[Recorded data]
§
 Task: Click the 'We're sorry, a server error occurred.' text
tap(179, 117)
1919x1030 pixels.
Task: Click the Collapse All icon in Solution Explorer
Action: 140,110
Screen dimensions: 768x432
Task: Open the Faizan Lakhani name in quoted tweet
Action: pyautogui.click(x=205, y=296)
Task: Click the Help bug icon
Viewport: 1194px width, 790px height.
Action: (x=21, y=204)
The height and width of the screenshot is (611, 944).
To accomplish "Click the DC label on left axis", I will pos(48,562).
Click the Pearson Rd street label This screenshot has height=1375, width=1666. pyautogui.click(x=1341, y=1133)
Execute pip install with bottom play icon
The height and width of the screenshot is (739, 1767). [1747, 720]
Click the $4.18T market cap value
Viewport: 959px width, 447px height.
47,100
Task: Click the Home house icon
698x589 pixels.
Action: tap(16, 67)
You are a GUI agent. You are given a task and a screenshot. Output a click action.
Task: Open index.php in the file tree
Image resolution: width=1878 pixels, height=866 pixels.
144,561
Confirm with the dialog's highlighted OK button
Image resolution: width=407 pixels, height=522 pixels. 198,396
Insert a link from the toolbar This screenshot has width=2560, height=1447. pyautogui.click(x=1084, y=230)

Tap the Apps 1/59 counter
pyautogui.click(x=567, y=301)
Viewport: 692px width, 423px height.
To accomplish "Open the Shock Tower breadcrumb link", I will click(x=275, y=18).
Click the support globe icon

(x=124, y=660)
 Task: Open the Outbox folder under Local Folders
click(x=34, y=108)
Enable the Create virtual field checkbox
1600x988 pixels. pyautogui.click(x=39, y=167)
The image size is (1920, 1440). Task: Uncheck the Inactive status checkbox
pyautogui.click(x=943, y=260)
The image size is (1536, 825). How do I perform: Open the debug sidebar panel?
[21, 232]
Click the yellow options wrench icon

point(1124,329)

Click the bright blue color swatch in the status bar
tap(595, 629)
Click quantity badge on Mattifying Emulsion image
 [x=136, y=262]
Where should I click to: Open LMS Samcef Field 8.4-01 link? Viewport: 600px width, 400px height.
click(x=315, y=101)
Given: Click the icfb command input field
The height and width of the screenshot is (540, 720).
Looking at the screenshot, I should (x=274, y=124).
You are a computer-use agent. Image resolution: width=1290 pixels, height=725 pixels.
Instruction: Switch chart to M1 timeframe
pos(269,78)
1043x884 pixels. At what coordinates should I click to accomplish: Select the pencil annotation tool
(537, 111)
§
TASK DIRECTIONS.
Please transcribe every line of the records above with no changes.

TASK ANSWER.
 Task: Click the 'We're sorry, a server error occurred.' text
tap(179, 117)
1919x1030 pixels.
Task: Click the Collapse All icon in Solution Explorer
Action: 140,110
Screen dimensions: 768x432
Task: Open the Faizan Lakhani name in quoted tweet
Action: pyautogui.click(x=205, y=296)
Task: Click the Help bug icon
Viewport: 1194px width, 790px height.
Action: (x=21, y=204)
The height and width of the screenshot is (611, 944).
To accomplish "Click the DC label on left axis", I will pos(48,562).
Click the Pearson Rd street label This screenshot has height=1375, width=1666. pyautogui.click(x=1341, y=1133)
Execute pip install with bottom play icon
The height and width of the screenshot is (739, 1767). [1747, 720]
Click the $4.18T market cap value
Viewport: 959px width, 447px height.
47,100
Task: Click the Home house icon
698x589 pixels.
Action: tap(16, 67)
You are a GUI agent. You are given a task and a screenshot. Output a click action.
Task: Open index.php in the file tree
Image resolution: width=1878 pixels, height=866 pixels.
144,561
Confirm with the dialog's highlighted OK button
Image resolution: width=407 pixels, height=522 pixels. 198,396
Insert a link from the toolbar This screenshot has width=2560, height=1447. pyautogui.click(x=1084, y=230)

Tap the Apps 1/59 counter
pyautogui.click(x=567, y=301)
Viewport: 692px width, 423px height.
To accomplish "Open the Shock Tower breadcrumb link", I will click(x=275, y=18).
Click the support globe icon

(x=124, y=660)
 Task: Open the Outbox folder under Local Folders
click(x=34, y=108)
Enable the Create virtual field checkbox
1600x988 pixels. pyautogui.click(x=39, y=167)
The image size is (1920, 1440). Task: Uncheck the Inactive status checkbox
pyautogui.click(x=943, y=260)
The image size is (1536, 825). How do I perform: Open the debug sidebar panel?
[21, 232]
Click the yellow options wrench icon

point(1124,329)

Click the bright blue color swatch in the status bar
tap(595, 629)
Click quantity badge on Mattifying Emulsion image
 [x=136, y=262]
Where should I click to: Open LMS Samcef Field 8.4-01 link? Viewport: 600px width, 400px height.
click(x=315, y=101)
Given: Click the icfb command input field
The height and width of the screenshot is (540, 720).
Looking at the screenshot, I should (x=274, y=124).
You are a computer-use agent. Image resolution: width=1290 pixels, height=725 pixels.
Instruction: Switch chart to M1 timeframe
pos(269,78)
1043x884 pixels. At what coordinates should I click to accomplish: Select the pencil annotation tool
(537, 111)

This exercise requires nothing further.